Parenting

This Is the Weight a Mother Truly Carries

by Kristin Shaw
Updated: 
Originally Published: 

Seven is the number of pounds I lost in my first trimester with my son because I could not stomach anything but waffles, cereal, Pop-Tarts and toaster pastries. I had no idea that pregnancy could make a woman quite that sick for weeks at a time. I couldn’t see the light at the end of the tunnel as I curled up on the couch, wondering if this baby was healthy, because I felt like I had been run over by a construction-grade roller.

Nine pounds was the estimate for my son’s birth weight; the doctors thought he would be too big for my body. Since I was of advanced maternal age, they mandated weekly sonograms. That suited me just fine; I could keep my anxiety in check about whether or not the cord was wrapped around his neck or if he was breech or if his tiny heart was beating properly.

Eight pounds was his actual weight when he was born. Eight pounds on the dot and 20-inches long. I held his head gently as he was finally placed in my arms, and he felt as light as a bean bag. Clumsily, I jostled him as I learned how to change his diaper, swaddle him and nurse him. I would hold him for hours, my arms cramping. Eight pounds felt like 20 at the end of a long day of new motherhood. As the weeks went on, my arms became stronger and so did my confidence in motherhood.

Twelve was the number of pounds under my pre-pregnancy weight I was at the height of postpartum anxiety, when I was fighting jittery nerves and could not wrap my mind around finding time to feed myself. It didn’t occur to me that I shouldn’t have been able to fit into my jeans so quickly. Those 12 pounds represented all of the worry and fear and stress that had taken a toll on my body; at the same time, my son had reached the 12-pound mark.

Forty-four pounds is what my 5-year-old son weighs today.

Forty-four pounds of boy. Forty-four pounds of love and intelligence and sweetness and curiosity in a compact ball of energy.

This morning, he holds up his arms for me to pick him up, and they look closer to me and longer than ever, as if I were looking down at him through a magnifying glass. I bend my knees to hoist him with more effort.

I could have said, “No, you are a big boy now. No, you have to walk. No, I have too many other things to carry.”

But I don’t say no. I juggle the other things in my hands and find a way to hold him too. I breathe in his little-boy scent of sweat and soap, and I hold him closely because I know holding him closely will be a privilege I can enjoy for only a little bit longer. I’m not ready to grieve the end of his little-boy years to concede to the big-boy years, even knowing that I don’t want him to stop growing. It is in the growing that I grow as well. It is only in the opportunity to watch him develop that I can also learn how to be a better mother, with practice and time.

He wants more piggyback rides lately. And I say yes. Yes, always yes. As long as I can lift him I will do it. He feels heavier, even though I have earned this weight with time invested and frequent lifting of his small body for more than five years now.
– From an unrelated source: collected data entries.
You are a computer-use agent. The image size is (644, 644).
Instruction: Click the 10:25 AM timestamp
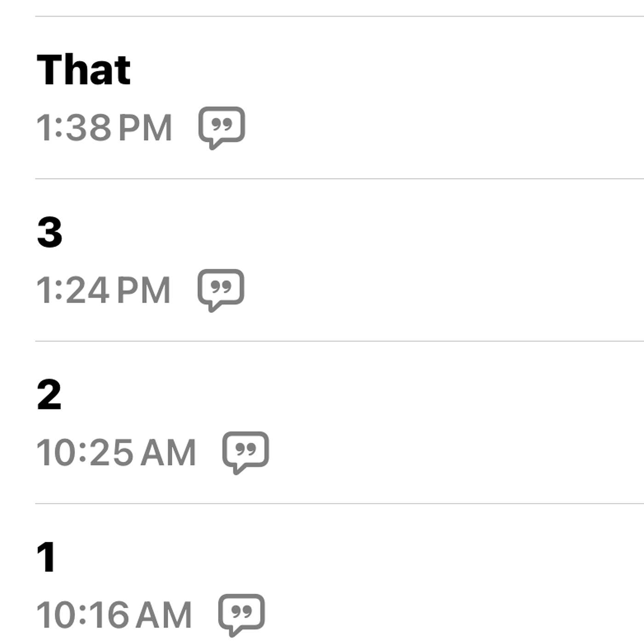click(116, 452)
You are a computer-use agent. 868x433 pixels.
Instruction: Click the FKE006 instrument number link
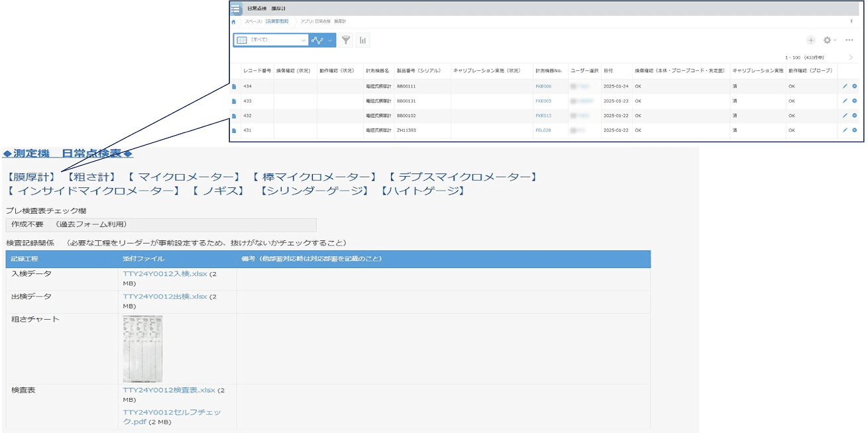click(x=543, y=87)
The arm muscles I have are not from my infrequent visits to the gym, but from five years of holding a gradually heavier weight, every day.

And so I marvel in this time that is quickly passing me by and I try to memorize his face even as it is changing before my eyes. I touch the baby-soft skin on his arms and imprint the sensation in my brain before he no longer wants me to do that. I hold his hand every opportunity possible as I teach him how to cross the street safely. And I pick him up and carry him when he wants me to. He jumps into my arms from whatever perch he is standing and leaps with abandon, knowing that I will catch him without fail.

I allow him to tackle me and kiss my boo-boos and mess up my hair. I let him paint my skin and I don’t complain when he is pressed up against me on the couch on a hot afternoon, watching PAW Patrol. I don’t mind that he leans on me or likes to have a hand on me while he eats his dinner. It won’t be long before he won’t.

The phrase that sticks in my head is “One day, you’ll put him down and won’t ever pick him up again” because he will have outgrown it. And me.

So I bend my knees and pick him up. And I hold him close for as long as I can.